A l'occasion, ce texte permettra aux Postmonétaires, de mieux comprendre les mécanismes de la valeur monétaire et d'en percevoir l'opacité… J'ai cherché la fréquence avec laquelle de tels compte-rendu était produits par l'INSEE: le précédent datait de 1987 et, hormis les annonces mensuelles de l'évolution des prix, il ne semble pas qu'une telle synthèse ait été produite depuis 1998…
p.7: «Les résultats publiés ne vont pas toujours dans le sens de ce que les agents économiques perçoivent ou croient percevoir : chacun se fait une idée de l’évolution globale des prix, sur la base de ses constatations personnelles, à l’occasion de ses achats quotidiens, ou de ce qu’il lit ou entend dire à ce sujet. […] À vrai dire, une certaine méconnaissance de l’instrument, de la manière dont il est construit, des résultats qu’on peut en attendre peuvent expliquer ces réactions, au moins en partie. Il est donc important que soit bien connu l’instrument utilisé par l’Insee … Il semble bien en effet que le calcul du "panier de la ménagère" ne soit pas un "instrument" très fiable après qu'il soit traduit en langage courant dans les médias. Il est ressenti par la population avec une nuance de "ressenti" encore plus conséquente qu'au sujet des conditions météorologiques!

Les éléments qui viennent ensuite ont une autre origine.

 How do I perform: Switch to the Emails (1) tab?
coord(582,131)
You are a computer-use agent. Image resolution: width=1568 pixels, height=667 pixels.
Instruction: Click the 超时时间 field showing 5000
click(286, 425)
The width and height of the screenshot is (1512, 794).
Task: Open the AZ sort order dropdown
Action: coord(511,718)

p.8: «L'indice est censé répondre aux besoins de mesurer les tensions inflationnistes et l'évolution du pouvoir d'achat des revenus, de servir à l'indexation des contrats privés ou des revenus, de comparer les taux d'inflation à l'international. Ces objectifs peuvent ne pas être compatibles. […] Il ne s’agit pas de "coût de la vie" ni même de ses variations (en dépit de certaines habitudes de vocabulaire fâcheuses), il ne s’agit pas non plus de budget, chiffré en francs, du consommateur moyen ou du consommateur le plus pauvre, ni de ses variations. Si l'indice des prix, n'est ni le coût de la vie, ni la variation des prix, qu'est-ce donc?
Les observations faites en nombre important, mais limité, doivent « représenter » fidèlement la multitude de celles qui ne sont pas faites, c’est-à-dire donner des résultats très proches de ceux qu’on aurait obtenus si on avait pu réaliser aussi ces dernières. Toutes les ménagères censées tenir le fameux panier ne permettent aucune cohérence si on tient compte des revenus, de la classe sociale, du lieu d'habitation. Certaines y ont très peu de choses comptabilisées dans le "panel", d'autres en ont beaucoup, et sans que cela change l'évaluayion du panier…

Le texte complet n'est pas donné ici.